In fact, now that everything had calmed down, it was like I’d turned invisible. Spent a few days a fugitive and started feeling like I was important. Now Isobel and Fritz were having an intense conversation in the corner, like the kind of conversation that looked like it should happen in a locked bedroom somewhere, two IRD agents were questioning Thandy, and the photographers were taking pictures of everything but me.
I don’t have much pride, but what little I had was licking its wounds.
With nothing else to do, I drifted over to Thandy. Her face crumpled when she saw me.
“I’m so sorry,” she said. Blood poured out of a wound on her temple, rapidly soaking through a dishtowel pressed against it. She must have been hurt when the Union came in. The fact that it wasn’t clotting made me think that she wasn’t exactly human. “I only cooperated because of Erin.”
“Hold up,” I said. “What about Erin?”
“Gregor told me to tell everyone you were dating. He wanted them to think that you’d been beating her. He wanted you to have nowhere to hide.”
Hadn’t Eduardo said something about Erin, too? Something about the bounty?
“Thandy, was Erin human?” I asked.
The manager shook her head. “She was Gray, like me. We both got recruited into the Needles last year. I’m sorry. I’m so sorry.”
So Thandy wasn’t a full succubus—she was a half-demon, a Gray. It explained why she was bleeding so profusely. And if Erin had been a half-succubus, too, then that would explain why I had been unable to resist her sexual allure. It hadn’t been chemistry. It had been thrall.
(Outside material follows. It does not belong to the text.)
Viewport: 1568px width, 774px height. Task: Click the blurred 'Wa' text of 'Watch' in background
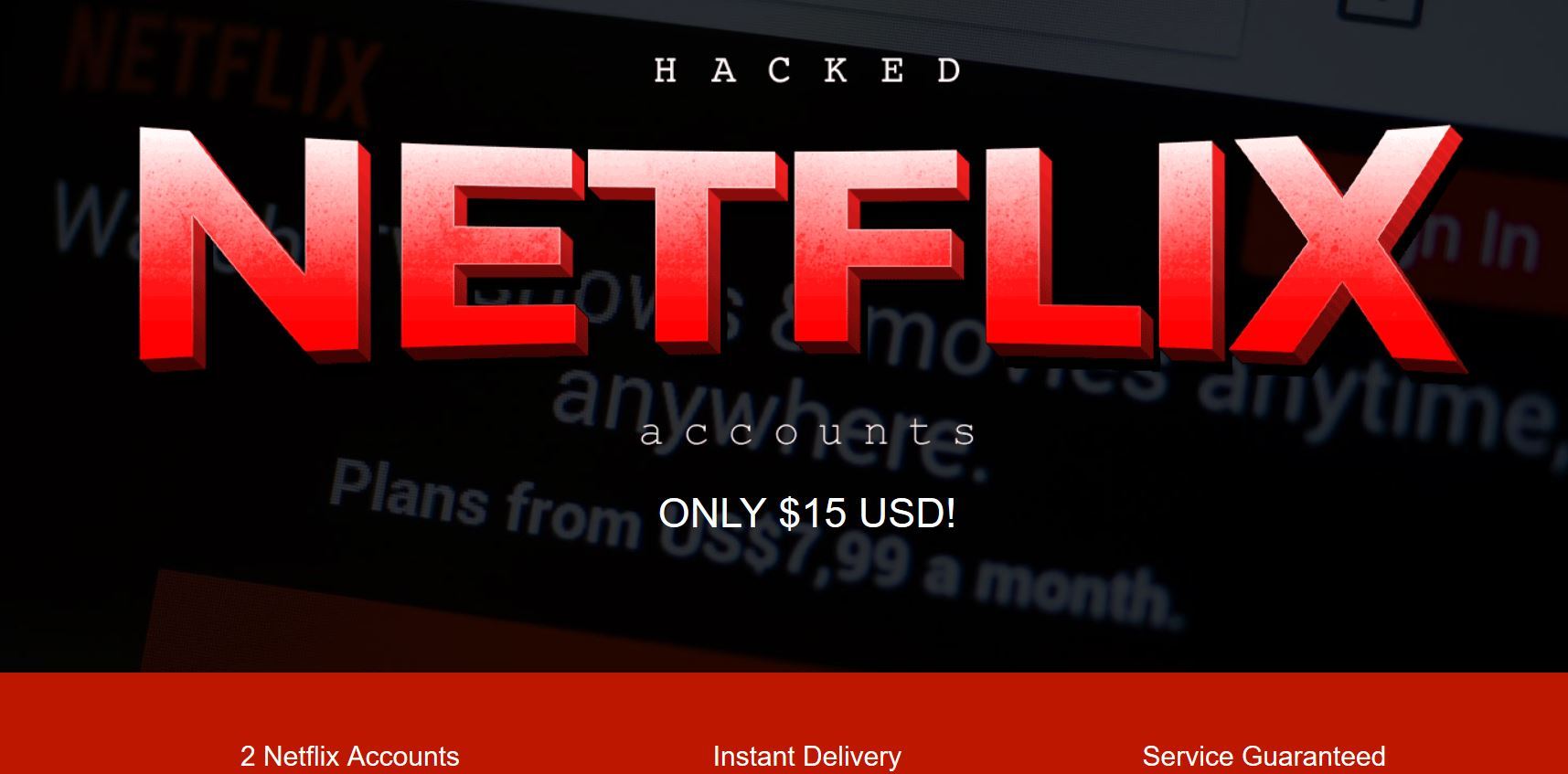(96, 219)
I was an OPA agent. I should have known better.
Damn.
One of the IRD agents grabbed Thandy’s arm. “Do you have any other questions, Agent Hawke? We need to get her to a healing witch soon.”
“No, go ahead,” I said, backing away.
I watched him take Thandy upstairs with a sinking feeling in my gut. Erin hadn’t gone home with me because she wanted me. She’d probably wanted to feed, and I’d been throwing myself at her feet like a giant dipshit for months.